Le Canal du Vent, situé entre Guantanamo et Môle Saint-Nicolas et donc entre Cuba et Haïti, reste un lieu hautement stratégique dans la mesure où il donne accès au Canal de Panama, lieu de passage d’un certain nombre de bateaux de l’Atlantique au Pacifique et du Pacifique à l’Atlantique… On imagine alors les intérêts économiques et stratégiques à avoir cette région sous contrôle.
Haïti et son sous-sol
Il reste peu de couverture végétale sur l’espace haïtien. En raison du déboisement accéléré et de l’érosion, l’agriculture est peu rentable. Le sol offre peu d’intérêt dans certains endroits pour la culture. Cela étant, on sait depuis les années 1940 que le sous-sol national contient du pétrole aujourd’hui estimé à trois fois la valeur de celle des réserves du Vénézuéla. On savait qu’il y avait de la bauxite (qui était d’ailleurs exploitée), du cuivre, de l’argent en Haïti, mais on sait désormais qu’il faut y ajouter des métaux rares comme l’uranium ou simplement de l’or. Les Espagnols n’avaient donc pas pu tout emporter.
On raconte que Trou-du-Nord (Haïti) comporterait la plus grande réserve d’or dans le monde. Il est également question de présence de terres rares sur l’Île. Ce serait le cas par exemple à Solino, un quartier de Port-au-Prince aujourd’hui contrôlé par les gangs. Cette zone comporterait du cérium, un métal utilisé dans les appareils électriques et électroniques que l’on trouverait dans des pays comme les États-Unis, le Brésil, l’Inde, le Sri Lanka, l’Australie et la Chine. Il est pareillement rapporté qu’Haïti serait, après l’Afrique du Sud, la deuxième réserve mondiale d’iridium.
Il est curieux qu’il n’y ait aucune mention d’Haïti dans les cartographies officielles répertoriant les ressources minières dans le monde. Des ingénieurs accompagnant les forces internationales lors du renversement du président Aristide au début des années 2004 avaient pourtant quadrillé le territoire national sans que personne ne connaisse officiellement les résultats de ces recherches. Ce silence participe-t-il de la volonté d’invisibiliser ce pays quand il s’agit de parler de richesse?
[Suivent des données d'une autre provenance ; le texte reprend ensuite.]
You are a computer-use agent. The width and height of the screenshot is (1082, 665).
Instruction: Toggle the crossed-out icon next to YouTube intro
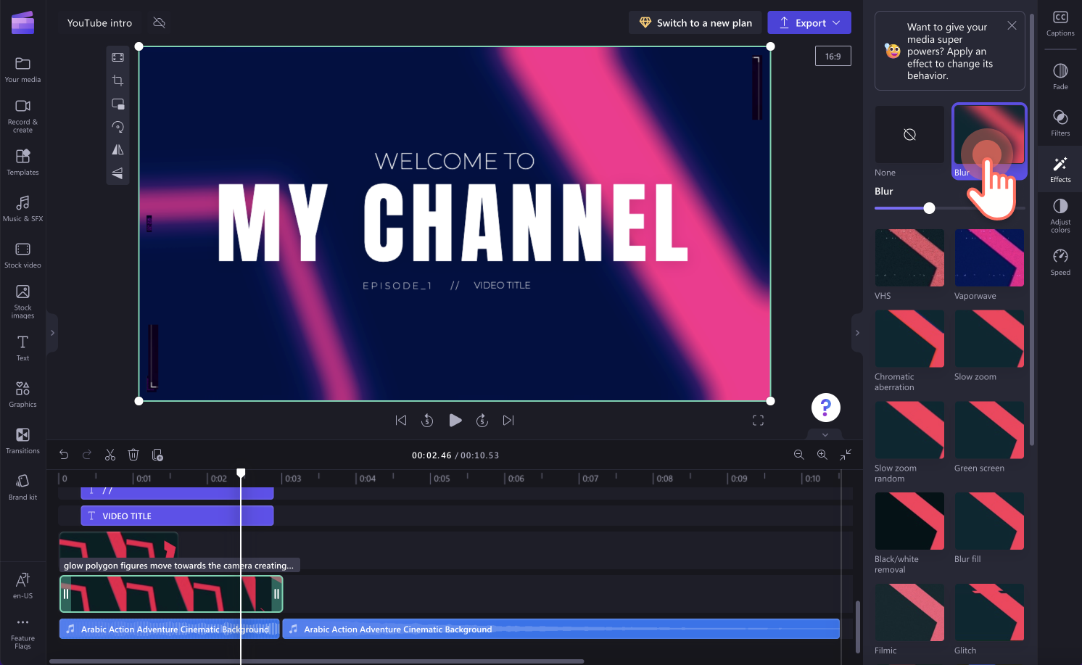coord(159,22)
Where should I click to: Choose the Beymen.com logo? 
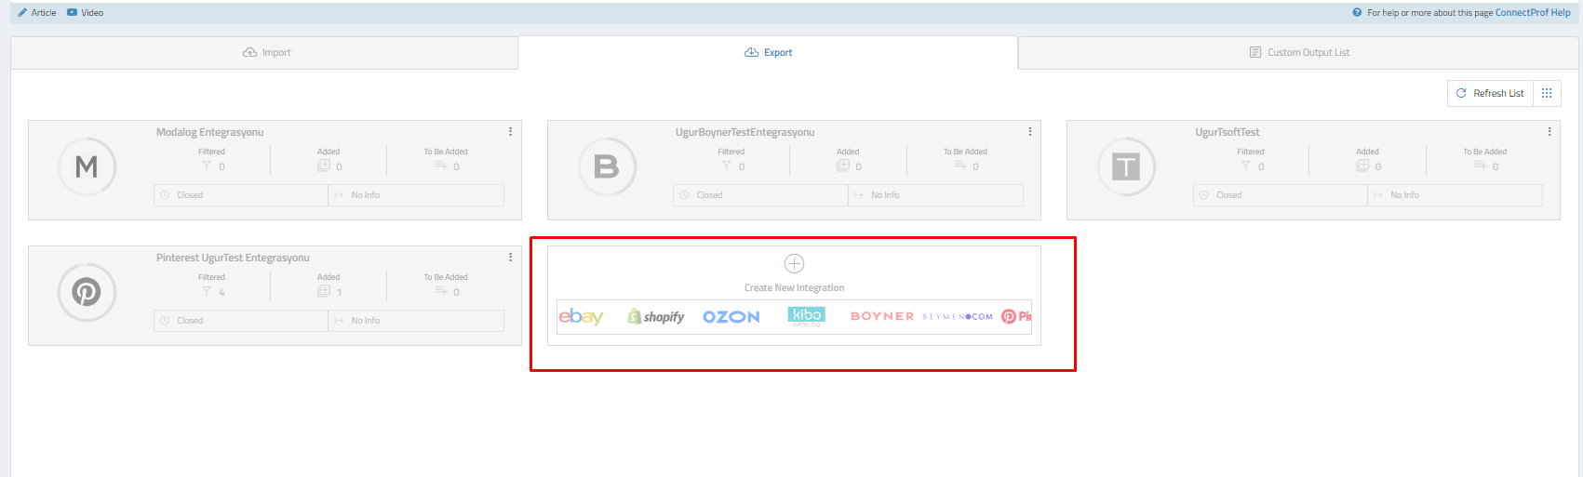click(958, 317)
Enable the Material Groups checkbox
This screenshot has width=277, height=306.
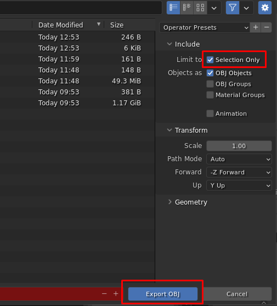(210, 95)
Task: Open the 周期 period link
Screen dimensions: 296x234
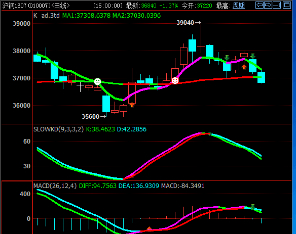Action: click(x=239, y=6)
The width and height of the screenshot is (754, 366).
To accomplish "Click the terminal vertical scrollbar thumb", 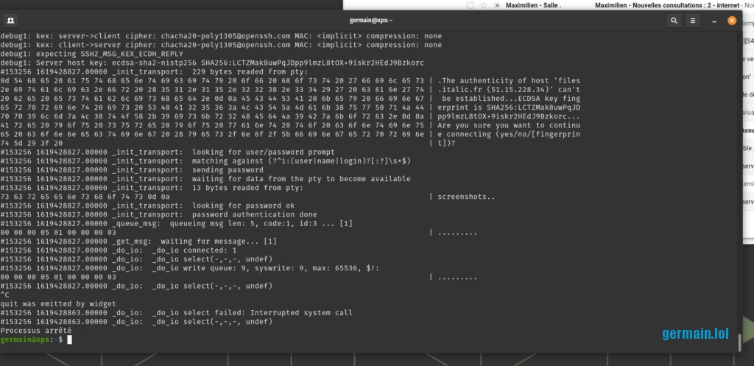I will tap(739, 344).
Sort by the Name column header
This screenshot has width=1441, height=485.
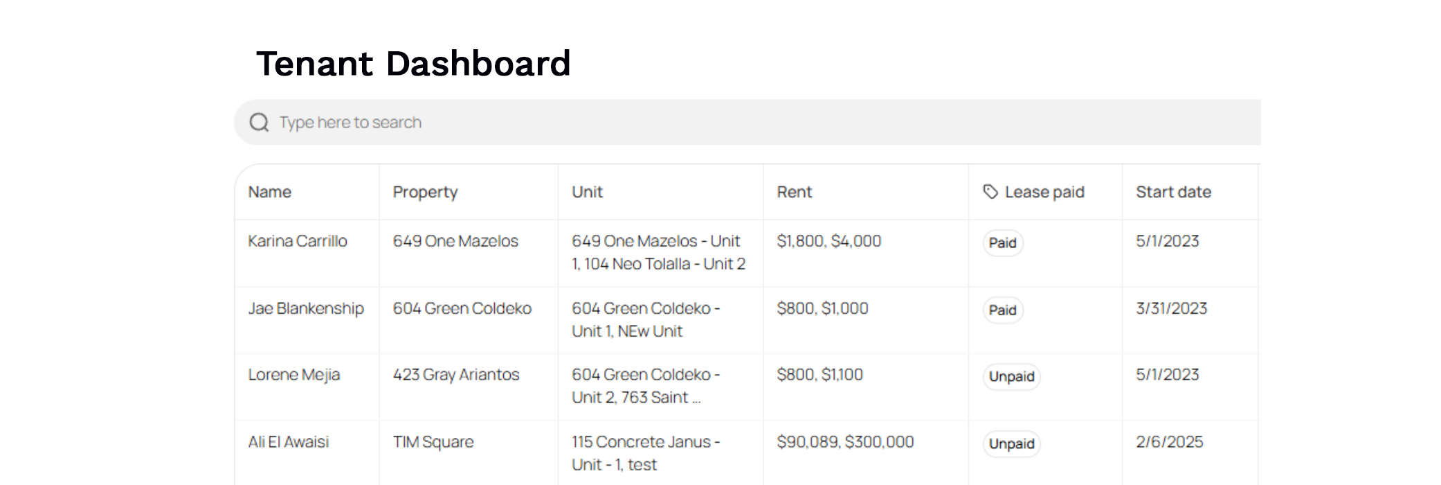point(270,192)
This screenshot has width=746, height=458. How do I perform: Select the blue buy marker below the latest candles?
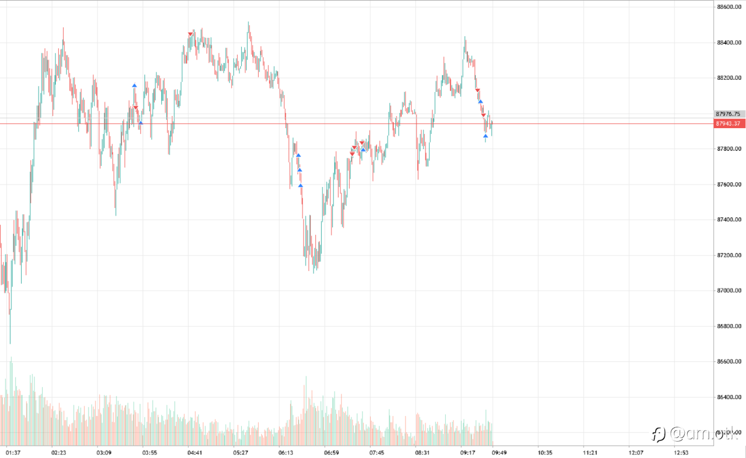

On raconte que des experts chinois étaient en train de carotter le sous-sol d’Haïti à la recherche du pétrole au moment du tremblement de terre de 2010, et dans la même période, une entreprise étatsunienne aurait annoncé avoir découvert du pétrole au large des côtes d’Haïti. Par ailleurs, toujours dans les années 2010, le Sénat d’Haïti aurait refusé de voter une loi pour autoriser l’exploitation des mines parce que les conditions proposées par les exploitants potentiels auraient été défavorables au pays.
Ces dernières années, des ressortissants étrangers ont acheté des terres en Haïti. On crée de l’insécurité pour détourner l’attention du peuple, on manigance pour obtenir qu’une nouvelle Constitution soit votée pour autoriser que les propriétaires du sol soient également les propriétaires du sous-sol. Ainsi, le sous-sol des terres récemment achetées pourra alors être exploité au détriment du peuple haïtien. Et la spirale de la pauvreté pourra continuer de plus belle.